L’expérience séculaire, et les échecs, de l’éthique chrétienne doivent nous alerter : c’est une erreur théologique grave que de refuser toute valeur spirituelle au plaisir sexuel et à l’érotisme. Elle conduit au faux dilemme entre une exaltation irresponsable du plaisir et une ascèse qui lui refuse toute valeur. On se prive ainsi de toute possibilité de montrer qu’une authentique spiritualité de la fragilité et du don peut sous-tendre la célébration érotique de l’amour.
La différence sexuelle n’est pas un accident malheureux qu’une saine spiritualité permettrait d’effacer : elle est la condition même de la découverte, dans le fragile plaisir qu’elle annonce, que toute vie vraie, vraie puisque désirée et espérée, vient d’ailleurs, vient de l’autre. Le chrétien verra dans le don que l’autre lui fait de sa présence incarnée le signe de la vie venue de Dieu, cette vie offerte sans préalable, comme elle le fut sur la Croix, cette vie maintenue malgré l’omniprésence de la mort, comme l’annonce la Résurrection.
Dans l’expérience de l’amour, l’homme et la femme découvrent que leurs racine charnelles, leur participation à l’élan vital qui anime le monde, leur soumission aux forces de l’instinct et du désir, loin de témoigner d’une «chute» de l’humain dans l’infra-humain, le matériel et le contingent, sont la condition même de la possibilité de l’émerveillement, qui constitue finalement le signe le plus évident de sa vocation d’être le «porte-parole», c’est-à-dire celui qui peut, parce que corps habité, porter la parole de Dieu au monde, et du monde à Dieu. Malheur à celui qui veut échapper à son lieu, et refuser la limite de son corps; niant sa fragilité, il nie aussi le don qui dans cette fragilité même atteste la grâce de Dieu.

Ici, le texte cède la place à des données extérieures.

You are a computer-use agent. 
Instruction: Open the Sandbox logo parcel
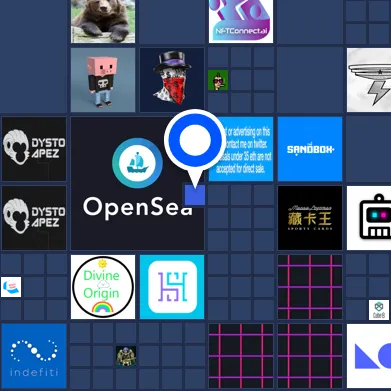pyautogui.click(x=310, y=149)
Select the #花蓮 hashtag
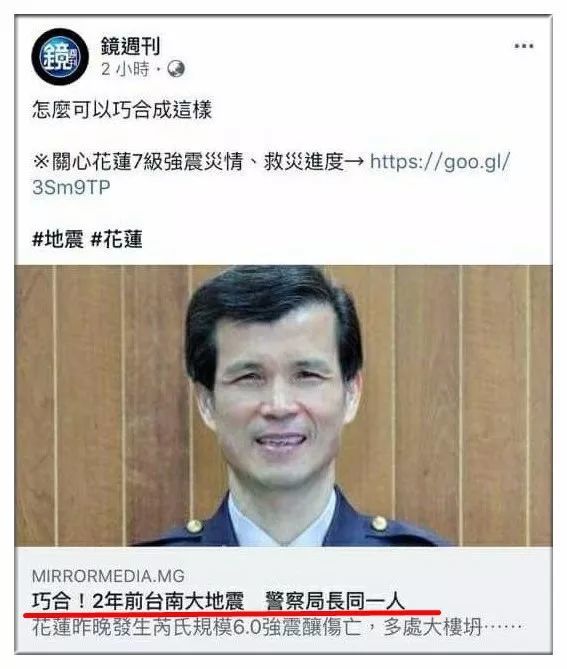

Mais bien entendu, la reconnaissance de la valeur spirituelle du plaisir est inséparable de la reconnaissance du mystère d’autrui, laquelle signifie en particulier un rapport au corps d’autrui qui ne soit pas dominé par la convoitise. Le corps de l’autre, jusque dans l’émotion érotique qu’il fait lever en moi, est un signe qu’il me faut déchiffrer, une attente à percevoir, un don à accepter, bref une présence à accueillir. […]
La présence en son corps de l’autre redit à sa façon la fragilité et le don. L’homme n’est pas tout, il n’existe que par l’autre; mais en tout autre il peut déchiffrer, s’il le veut bien la présence de ce qui à la fois exaspère et comble son désir de vie. «Ne savez-vous pas que votre corps est le temple du saint Esprit qui est en vous et qui vous vient de Dieu, et que vous ne vous appartenez pas?» (1 Co 6,19) […]
Il ne s’agit pas de désexualiser l’amour, mais au contraire de reconnaître la vraie profondeur du désir, de s’émerveiller de ce qu’il ne cesse jamais de nous habiter tant que nous vivons notre corps, et quel que soit ce corps. Laisser se creuser en nous toute la profondeur du désir, sa vraie profondeur, tel est sûrement un des enjeux les plus décisifs d’une spiritualité chrétienne de la sexualité.